The movement of the Taiwan dollar is not primarily determined by the Taiwan central bank but mainly depends on the policies of the U.S. Federal Reserve. During the Chinese stock market crash and European debt crisis from 2015 to 2018, the Fed slowed its balance sheet reduction and pushed forward a new round of quantitative easing, strengthening the TWD. After 2018, with the start of the Fed’s rate hike cycle, the TWD appreciation slowed.
The 2020 pandemic dramatically changed everything. The Fed expanded its balance sheet from $4.5 trillion to nearly $9 trillion in a short period, while lowering interest rates to zero, increasing the dollar’s depreciation pressure. The TWD once surged to 27 per USD. But after 2022, with U.S. inflation spiraling out of control and the Fed entering a rapid rate hike cycle, the dollar surged again, and the exchange rate retreated within a relatively narrow range.
It was only after September 2024, when the Fed ended this high-interest cycle and began cutting rates, that the USD/TWD trend adjusted again. The entire decade reflects a fundamental logic: the long-term appreciation or depreciation of the TWD depends on the dollar cycle, not Taiwan’s domestic factors.
How Investors Should Respond
For investors with different risk tolerances, strategies should differ accordingly.
Short-term traders should avoid excessive leverage and impulsive additions. When USD/TWD volatility intensifies, it often signals the highest risk. Setting clear stop-loss points is crucial to protect capital. Many FX trading platforms offer demo accounts; it’s recommended to test trading strategies in a virtual environment first, confirming feasibility before trading with real funds.
Medium- and long-term investors should recognize that Taiwan’s economic fundamentals are indeed solid — robust semiconductor exports and a continuous widening trade surplus. But this does not mean blindly betting on currency appreciation. A rational approach is to keep FX positions within 5%–10% of total assets and diversify with other global assets like Taiwan stocks or bonds to achieve genuine risk diversification.
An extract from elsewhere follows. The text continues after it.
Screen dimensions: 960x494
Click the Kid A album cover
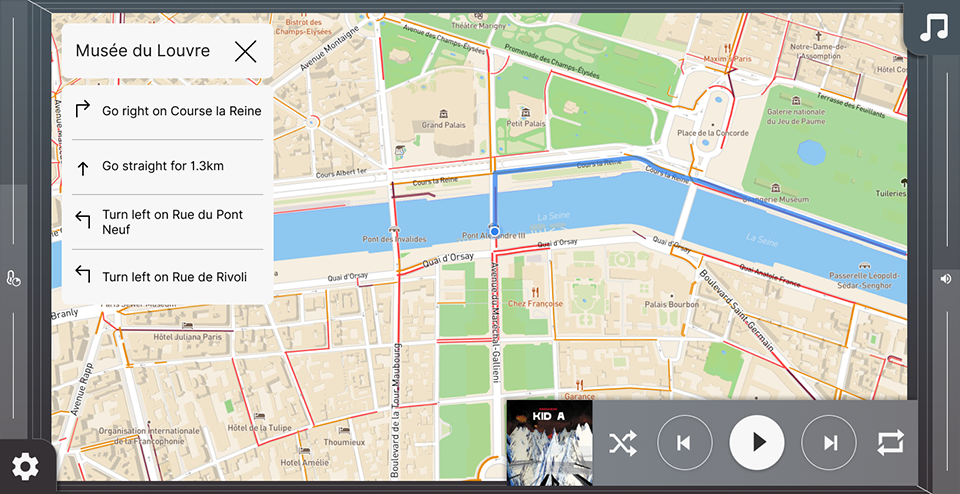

Technical advice: There is a common “psychological level” in the market — USD 1 = TWD 30. Most investors see this as an attractive level below, and above 32, they consider reducing positions. This reference point can serve as a decision basis for long-term FX investments.
Closely monitor the actions of Taiwan’s central bank and the latest developments in US-Taiwan trade negotiations, as these factors will directly influence the future trajectory of USD/TWD. In a highly uncertain policy environment, maintaining vigilance and flexibility is more important than chasing short-term gains.
Regardless of the strategy adopted, the core principles remain consistent: avoid concentration risk, review positions regularly, and adjust dynamically according to market conditions. This is the correct posture for prudently responding to USD/TWD exchange rate fluctuations.